■ **READING TEXT**:
★ ★ ★ ★ ★

The datasets include descriptive metadata (title, tags, description) that can be used for training, and provenance information (ID, uploader, license). The ID is the unique identifier coinciding with the Freesound ID, the uploader field can be used for statistical purposes or potentially to batch-exclude data from users proven to be low-quality, and the license field indicates the terms under which the sound and its data can be used.
The two datasets share the same metadata structure and can therefore be easily used in combination. Metadata is provided through a CSV file with the following columns: sound_id, class, class_idx, class_top, confidence, uploader, license, title, tags, and description (see the Zenodo README files for detailed explanations). Note that the confidence column is empty for the BSD35k-CS dataset as this information is not available.
Note that data splits are not provided for the development datasets. Feel free to create your own splits for system develoment. For training our baseline system, we follow a 5-fold cross validation approach and report the average of the evaluation metrics per fold. If you want, you can follow the same strategy and even use the same random seed to replicate the same folds (you'll find all the necessary info in the baseline code).
Audio is provided in single-channel, 44.1 kHz, 24-bit format, with maximum duration cropped to 30s. In addition to the audio and its textual metadata, we also provide precomputed embeddings extracted using the LAION-CLAP model, both from an audio input and from a text input. The text embeddings are extracted using a combination of metadata fields as input, namely the sound title, tags, and description. Additional details can be found in the corresponding Zenodo README files for each dataset. The classes featured in the Broad Sound Taxonomy are listed above in Figure 1. A textual description with some examples for each of the classes can be found in the BST Freesound FAQ page.

★ ★ ★ ★ ★

■ **JOB 1**:
Set down the passage from the dataset description between "Audio is provided" and "Freesound FAQ page.", inclusive.
■ **JOB 2**:
Recast the paragraph of the dataset description that begins "The two datasets share the same metadata structure" as a short list that keeps its main facts.

[Page and screen pointing data]
★ ★ ★ ★ ★

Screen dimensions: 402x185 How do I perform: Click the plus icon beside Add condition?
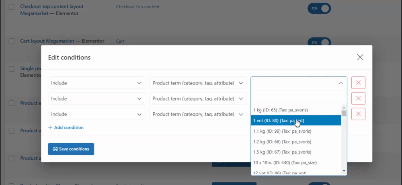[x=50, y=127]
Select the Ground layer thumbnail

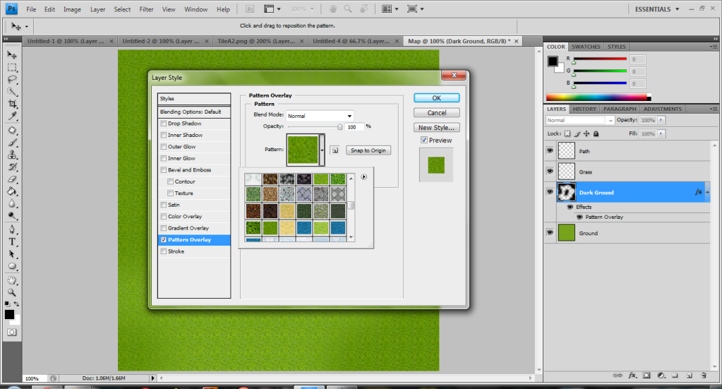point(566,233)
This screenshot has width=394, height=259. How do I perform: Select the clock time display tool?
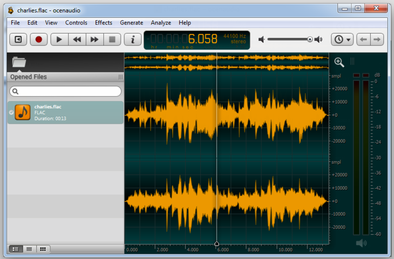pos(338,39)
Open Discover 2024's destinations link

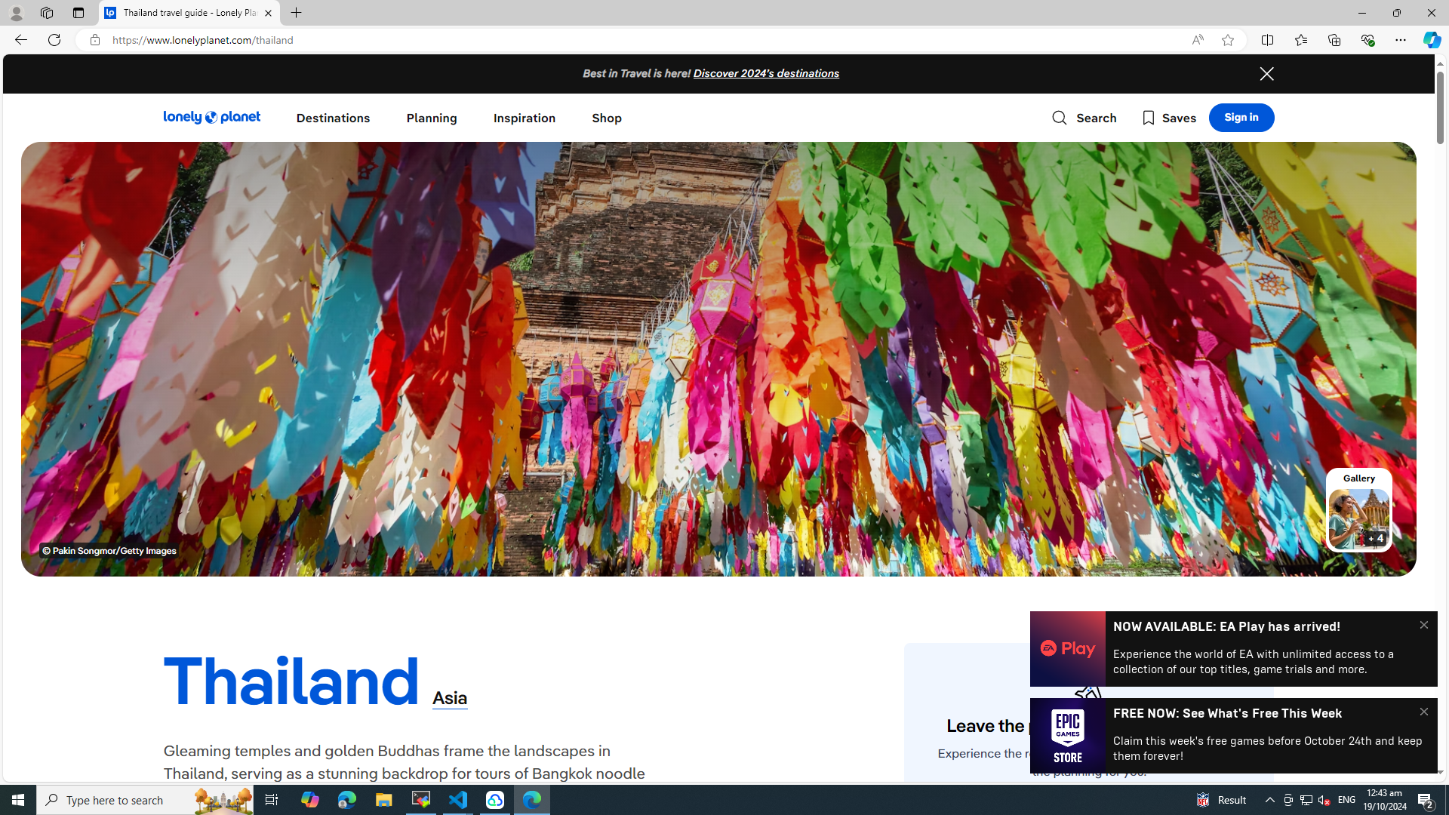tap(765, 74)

★ ★ ★ ★ ★

■ **CORRECT RESULT 1**:
Audio is provided in single-channel, 44.1 kHz, 24-bit format, with maximum duration cropped to 30s. In addition to the audio and its textual metadata, we also provide precomputed embeddings extracted using the LAION-CLAP model, both from an audio input and from a text input. The text embeddings are extracted using a combination of metadata fields as input, namely the sound title, tags, and description. Additional details can be found in the corresponding Zenodo README files for each dataset. The classes featured in the Broad Sound Taxonomy are listed above in Figure 1. A textual description with some examples for each of the classes can be found in the BST Freesound FAQ page.

■ **CORRECT RESULT 2**:
- Both datasets use the same metadata structure, so they can easily be combined.
- Metadata comes in a CSV file with these columns: sound_id, class, class_idx, class_top, confidence, uploader, license, title, tags, and description.
- The Zenodo README files explain each column in detail.
- The confidence column is empty for BSD35k-CS because that information is not available.